Jeff Mills

No. 52
- Position: Linebacker

Personal information
- Born: October 8, 1968 (age 57) Montclair, New Jersey, U.S.
- Height: 6 ft 3 in (1.91 m)
- Weight: 244 lb (111 kg)

Career information
- High school: Montclair
- College: Nebraska (1986–1989)
- NFL draft: 1990: 3rd round, 57th overall pick

Career history
- San Diego Chargers (1990); Denver Broncos (1990–1993); New York Giants (1994);

Awards and highlights
- First-team All-Big Eight (1989);

Career NFL statistics
- Sacks: 5.0
- Fumble recoveries: 2
- Stats at Pro Football Reference

= Jeff Mills (linebacker) =

American football player (born 1968)

Jeff Jonathan Mills (born October 8, 1968) is an American former professional football player who was a linebacker for four seasons in the National Football League (NFL) with the San Diego Chargers and Denver Broncos. He was selected by the Chargers in the third round of the 1990 NFL draft after playing college football at the University of Nebraska–Lincoln. Mills was also a member of the New York Giants.

==Early life and college==
Jeff Jonathan Mills was born on October 8, 1968, in Montclair, New Jersey. He attended Montclair High School in Montclair.

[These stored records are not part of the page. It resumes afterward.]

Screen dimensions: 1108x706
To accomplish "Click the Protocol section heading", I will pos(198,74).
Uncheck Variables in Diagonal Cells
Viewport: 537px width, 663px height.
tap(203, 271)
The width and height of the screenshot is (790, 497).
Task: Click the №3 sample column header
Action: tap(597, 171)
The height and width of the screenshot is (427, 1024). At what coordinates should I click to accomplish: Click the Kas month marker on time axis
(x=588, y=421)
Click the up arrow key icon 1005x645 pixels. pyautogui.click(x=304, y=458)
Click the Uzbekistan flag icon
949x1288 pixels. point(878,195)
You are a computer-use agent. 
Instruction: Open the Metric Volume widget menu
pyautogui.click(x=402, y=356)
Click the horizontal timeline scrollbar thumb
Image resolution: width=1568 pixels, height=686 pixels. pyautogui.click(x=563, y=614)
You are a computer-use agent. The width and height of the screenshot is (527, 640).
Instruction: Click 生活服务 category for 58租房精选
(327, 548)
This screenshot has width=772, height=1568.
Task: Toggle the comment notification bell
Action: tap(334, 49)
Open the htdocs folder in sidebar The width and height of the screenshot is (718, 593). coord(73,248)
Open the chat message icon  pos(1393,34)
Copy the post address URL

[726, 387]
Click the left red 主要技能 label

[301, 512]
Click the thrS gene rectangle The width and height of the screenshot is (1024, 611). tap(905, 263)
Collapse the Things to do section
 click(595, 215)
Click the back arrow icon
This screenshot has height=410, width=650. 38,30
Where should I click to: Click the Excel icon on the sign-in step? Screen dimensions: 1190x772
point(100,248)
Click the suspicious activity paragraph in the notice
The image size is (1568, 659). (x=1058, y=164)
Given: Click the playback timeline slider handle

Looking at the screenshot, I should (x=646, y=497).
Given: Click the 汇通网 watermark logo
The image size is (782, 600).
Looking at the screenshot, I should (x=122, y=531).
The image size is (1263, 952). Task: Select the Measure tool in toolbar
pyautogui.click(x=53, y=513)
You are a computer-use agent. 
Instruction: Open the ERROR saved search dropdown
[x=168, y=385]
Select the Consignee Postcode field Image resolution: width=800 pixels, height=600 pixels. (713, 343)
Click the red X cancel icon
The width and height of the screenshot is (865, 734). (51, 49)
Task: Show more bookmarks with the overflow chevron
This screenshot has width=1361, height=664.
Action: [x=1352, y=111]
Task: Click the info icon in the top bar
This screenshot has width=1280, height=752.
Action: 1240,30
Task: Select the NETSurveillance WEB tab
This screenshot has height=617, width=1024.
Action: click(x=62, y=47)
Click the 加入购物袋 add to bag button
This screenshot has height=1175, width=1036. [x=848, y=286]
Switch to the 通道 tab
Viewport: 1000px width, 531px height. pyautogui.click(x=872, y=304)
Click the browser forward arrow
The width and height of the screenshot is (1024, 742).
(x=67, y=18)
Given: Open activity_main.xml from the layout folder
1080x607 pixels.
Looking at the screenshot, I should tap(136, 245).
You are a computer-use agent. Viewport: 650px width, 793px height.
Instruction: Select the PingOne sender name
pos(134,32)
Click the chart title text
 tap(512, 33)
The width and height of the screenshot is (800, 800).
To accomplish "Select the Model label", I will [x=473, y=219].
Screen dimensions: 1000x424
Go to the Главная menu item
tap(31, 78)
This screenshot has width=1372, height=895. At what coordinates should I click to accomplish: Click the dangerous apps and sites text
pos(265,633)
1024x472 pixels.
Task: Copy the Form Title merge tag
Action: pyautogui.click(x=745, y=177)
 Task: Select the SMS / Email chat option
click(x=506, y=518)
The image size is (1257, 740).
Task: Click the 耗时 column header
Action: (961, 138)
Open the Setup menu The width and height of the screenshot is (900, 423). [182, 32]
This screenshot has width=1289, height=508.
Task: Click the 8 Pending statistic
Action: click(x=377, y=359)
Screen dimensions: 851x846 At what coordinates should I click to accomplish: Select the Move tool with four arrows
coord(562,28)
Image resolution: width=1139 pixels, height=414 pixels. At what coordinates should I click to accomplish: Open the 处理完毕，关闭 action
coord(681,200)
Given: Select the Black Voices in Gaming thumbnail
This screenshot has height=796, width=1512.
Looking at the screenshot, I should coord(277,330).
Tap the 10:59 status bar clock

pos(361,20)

Mills was a member of the Nebraska Cornhuskers of the University of Nebraska–Lincoln from 1986 to 1989 and a three-year letterman from 1987 to 1989. He earned first-team All-Big Eight honors his senior year in 1989.

==Professional career==
Mills was selected by the San Diego Chargers in the third round, with the 57th overall pick, of the 1990 NFL draft. He officially signed with the team on June 28, 1990. He played in five games for the Chargers during the 1990 season before being placed on injured reserve on October 27 after pulling his hamstring. On November 19, the Chargers suspended Mills for a week for "conduct detrimental to the team". He was waived on December 20, 1990.

Mills was claimed off waivers by the Denver Broncos on December 21, 1990. He played in two games for the Broncos during the 1990 season. The next year, he was placed on injured reserve on October 19, 1991, and later activated on November 16, 1991. Overall, Mills appeared in 12 games, starting three, in 1991 and recorded three sacks. He also played in one playoff game that year. He appeared in 14 games in 1992, totaling two sacks and two fumble recoveries. Mills played in 13 games during the 1993 seaaon and became a free agent afterwards.

Mills signed with the New York Giants on October 5, 1994, but did not appear in any games before being released on November 11, 1994.